The decimal and spaced-out 16 bit signed binary integer representations are to the left.  Following that are the numbers converted into a sign and an unsigned integer, with leading zeroes removed.   Then those integers have there corresponding sign bit tacked on to the right end, with negative being a "1".

This right column of binary numbers is what we want to store in a compact form.  The big problem is that their lengths vary dramatically.

The first part of the Rice algorithm is to decide a "boundary" column, in this set of numbers.  To the right, the bits are generally an impossible-to-compress mixture of 1s and 0s.  To the left, for some samples at least, there are some extra ones and zeros which we need to code as well.  For example, by some algorithm (which can be complex and iterative for Rice coding of these numbers on the left) a decision is made to set the boundary so that, in this example, the right-most 6 bits (including the sign bit which has been attached) is regarded as uncompressible.  These bits will be sent directly to the output file.  Also, by some means, the decoder has to be told, via a number in the output file, to expect this six bit wide stream of bits.  (The decoder already knows the block length, which is typically fixed, so when it receives 48 bits, in this case of an 8 sample frame, in the context of already having been told to expect 6 bits of each sample sent directly, then it knows exactly how to use these 48 bits.  Typically lossless audio programs use longer frames, say several hundred samples.)

So the body of data we are trying to compress is broken into two sections:

            101000
        10  001100
              1011
       100  000010
      1001  011001
             11000
      1111  111100
            111111

or, more pedantically:

            101000
        10  001100
            001011
       100  000010
      1001  011001
            011000
      1111  111100
            111111

Sending the right block is straightforward - but how to efficiently encode the stragglers on the left?  (Note, "straggler" is my term!)  Here they are, expressed as the shortest possible integer.   I have added two columns for their decimal equivalent and for which of the 8 samples they are:

    Binary    Decimal      Straggler of
                           sample number

         0     0           0
        10     2           1
         0     0           2
       100     4           3
      1001     9           4
         0     0           5
      1111    15           6
         0     0           7
 

As mentioned above, the Rice algorithm (for k = 1) has a simple rule for transmitting these numbers.  Send the number or 0s as per the value of the number, and then send a 1 to indicate that this is the end of the number.  (In other descriptions, a variable number of 1s may be sent with a terminating 0.)
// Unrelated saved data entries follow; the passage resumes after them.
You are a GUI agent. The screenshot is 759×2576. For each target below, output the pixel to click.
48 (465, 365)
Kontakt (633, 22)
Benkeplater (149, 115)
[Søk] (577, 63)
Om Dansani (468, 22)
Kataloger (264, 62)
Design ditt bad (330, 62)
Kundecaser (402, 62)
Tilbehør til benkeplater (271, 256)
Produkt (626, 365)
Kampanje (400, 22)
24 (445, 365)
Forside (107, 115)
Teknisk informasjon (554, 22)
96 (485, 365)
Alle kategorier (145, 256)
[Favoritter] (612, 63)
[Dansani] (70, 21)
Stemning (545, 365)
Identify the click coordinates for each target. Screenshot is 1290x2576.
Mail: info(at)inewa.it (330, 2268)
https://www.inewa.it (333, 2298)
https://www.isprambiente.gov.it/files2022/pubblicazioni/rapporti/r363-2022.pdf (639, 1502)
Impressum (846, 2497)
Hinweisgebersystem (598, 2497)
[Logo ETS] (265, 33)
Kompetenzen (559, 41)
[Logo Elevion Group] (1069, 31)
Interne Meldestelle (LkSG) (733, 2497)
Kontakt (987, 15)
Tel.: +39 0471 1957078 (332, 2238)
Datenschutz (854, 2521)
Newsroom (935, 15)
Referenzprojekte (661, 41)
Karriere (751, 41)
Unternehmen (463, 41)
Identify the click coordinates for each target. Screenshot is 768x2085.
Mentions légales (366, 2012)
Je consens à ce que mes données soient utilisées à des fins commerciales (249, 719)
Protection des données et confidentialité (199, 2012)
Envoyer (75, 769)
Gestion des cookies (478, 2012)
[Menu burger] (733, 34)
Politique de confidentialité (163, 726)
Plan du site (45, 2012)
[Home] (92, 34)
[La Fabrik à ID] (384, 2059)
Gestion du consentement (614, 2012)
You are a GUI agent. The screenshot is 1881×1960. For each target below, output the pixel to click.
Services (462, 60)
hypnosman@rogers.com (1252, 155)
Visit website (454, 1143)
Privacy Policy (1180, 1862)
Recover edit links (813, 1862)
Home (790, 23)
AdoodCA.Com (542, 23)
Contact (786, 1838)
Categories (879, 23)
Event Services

So to send straggler number 0, which has a value of 0, the Rice algorithm sends (i.e. writes to the output file) a single "1".

To send straggler number 0 (value 2) the Rice algorithm sends "001".

Similarly, for straggler number 6, the Rice algorithm sends "0000000000000001".

To encode the above 8 stragglers, the Rice algorithm puts out:

     10011000010000000001100000000000000011

Now, seeing strings of 0s in a supposedly compressed data stream does seem a little incongruous.  As the Kingdom of Id's fearless knight, Sir Rodney was heard to say, when during a ship inspection he was shown first the head (lavatory) and then the poopdeck: "Somehow, I sense redundancy here.".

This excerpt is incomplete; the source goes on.